4. Een kamer kunnen wij bouwen, een cel nog steeds niet en waarschijnlijk nooit. Dat komt o.a. omdat wij niet in staat zijn de wand van de cel (de celmembraan) te maken.

Wat Craig Venter* en zijn vele medewerkers wél lukte is het DNA, de bouwtekening, uit een cel (bacterie) te verwijderen en een zelf-gemaakte, andere bouwtekening (chromosoom) erin terug te brengen: de bacterie-cel kon blijven groeien en delen, maar kreeg andere eigenschappen. Wat ze na 15 jaar hard werken gelukt is lijkt op wat virussen doen: een bestaande cel veranderen met eigen genetische informatie (een virus is geen levend organisme en bestaat ook niet uit een cel).

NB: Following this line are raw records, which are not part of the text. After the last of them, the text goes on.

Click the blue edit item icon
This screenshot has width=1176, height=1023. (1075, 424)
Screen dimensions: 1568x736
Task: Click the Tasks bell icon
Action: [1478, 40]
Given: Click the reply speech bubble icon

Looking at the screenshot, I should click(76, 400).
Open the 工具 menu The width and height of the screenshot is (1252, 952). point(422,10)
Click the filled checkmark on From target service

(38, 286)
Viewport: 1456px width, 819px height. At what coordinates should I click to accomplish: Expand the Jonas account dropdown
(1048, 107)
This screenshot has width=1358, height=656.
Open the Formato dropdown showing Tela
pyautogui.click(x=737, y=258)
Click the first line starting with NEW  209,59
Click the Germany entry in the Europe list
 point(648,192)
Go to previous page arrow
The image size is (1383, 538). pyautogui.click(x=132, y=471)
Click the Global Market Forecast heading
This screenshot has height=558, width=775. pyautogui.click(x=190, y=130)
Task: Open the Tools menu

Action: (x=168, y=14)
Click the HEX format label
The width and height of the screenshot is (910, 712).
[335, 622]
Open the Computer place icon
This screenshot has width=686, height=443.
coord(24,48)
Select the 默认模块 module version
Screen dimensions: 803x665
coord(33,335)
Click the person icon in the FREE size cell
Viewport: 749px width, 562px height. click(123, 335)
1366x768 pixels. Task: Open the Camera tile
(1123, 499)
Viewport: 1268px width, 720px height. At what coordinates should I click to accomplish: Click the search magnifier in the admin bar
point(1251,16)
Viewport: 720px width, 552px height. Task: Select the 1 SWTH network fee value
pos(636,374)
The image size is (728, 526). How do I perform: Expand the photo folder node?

Van het geheel nieuw scheppen van een cel, laat staan van leven, is dus geen sprake. Craig Venter spreekt ten onrechte van “synthetisch leven”, omdat hij uitging van een al bestaande cel, waarvan alleen het chromosoom vervangen werd door een gesynthetiseerd chromosoom. Het blijft een ongeëvenaarde prestatie!